La spesa è contenuta: 640 euro IVA inclusa, affidati alla ditta Giuliani Manrico di Genzano di Roma. È un affidamento diretto (consentito per importi così bassi) e i lavori dovranno chiudersi entro il 9 dicembre 2025, con pagamento previsto entro fine mese. Ma la notizia vera sta altrove: nel contesto.
Perché proprio lì: un sito “radice” di Velletri
L’area delle SS. Stimmate non è un giardino qualunque.
È il colle dove si è insediato il primo nucleo abitativo di Velletri, con tracce che risalgono all’età del Ferro e alla successiva edificazione di un tempio tra VII e VI secolo a.C.
Sopra, secoli dopo, arriverà anche la chiesa legata alla confraternita delle SS. Stimmate (1602). Un luogo che, dopo interventi di recupero conclusi nel 2016, oggi è protetto e visitabile.
“Memoria e Futuro”: la politica che prova a parlare a tutti
Il giardino botanico non nasce da solo: è un tassello del progetto “Velletri: Memoria e Futuro”, presentato ai Musei Civici come una programmazione più ampia che intreccia percorsi, laboratori, turismo e divulgazione.

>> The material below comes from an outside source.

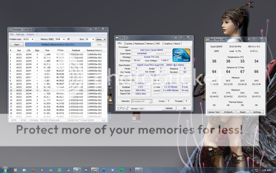Expand the Problem size dropdown
Viewport: 276px width, 173px height.
(32, 39)
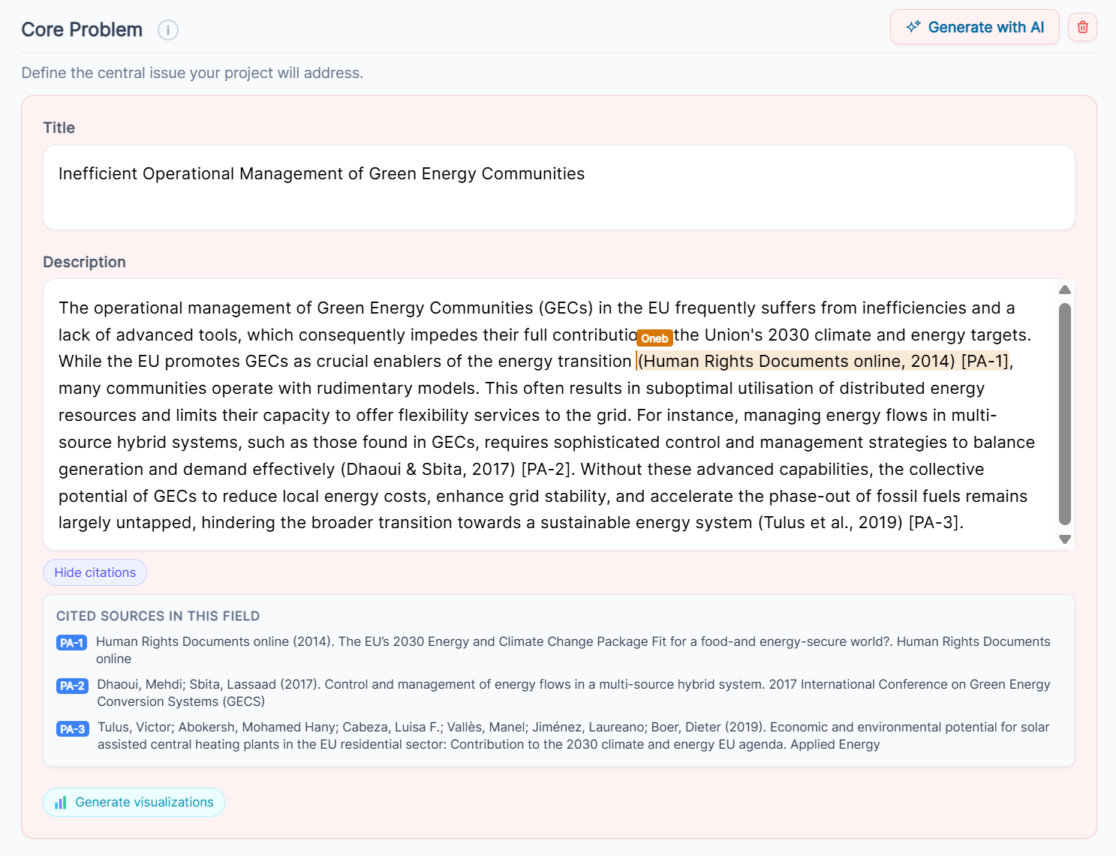
Task: Click the PA-2 citation badge
Action: pos(72,685)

Dentro c’è anche il festival “Archeogreen – Natura e Archeologia per la comunità”, che esplicitamente prevede la creazione di un giardino botanico tematico.
E qui si vede lo schema politico: usare un contributo “alto” (in questo caso della Città Metropolitana di Roma Capitale) per costruire iniziative “basse”, quotidiane, concrete, capaci di coinvolgere scuole, famiglie e visitatori.
Pubblica utilità: cosa cambia per cittadini e visitatori
Per i residenti, l’operazione promette un valore chiaro: un’area archeologica meno “museo muto” e più spazio da vivere, dove natura e storia diventano una lezione all’aperto.
Per chi visita, è un motivo in più per scoprire un sito spesso meno noto dei grandi classici, ma incastonato nel centro storico e dentro il sistema dei Musei Civici.
In altre parole: un “giornalino botanico” non da leggere, ma da attraversare. E, a volte, è proprio dai dettagli — anche da 640 euro — che si misura la volontà di una città di tenere insieme identità, turismo e qualità dello spazio pubblico.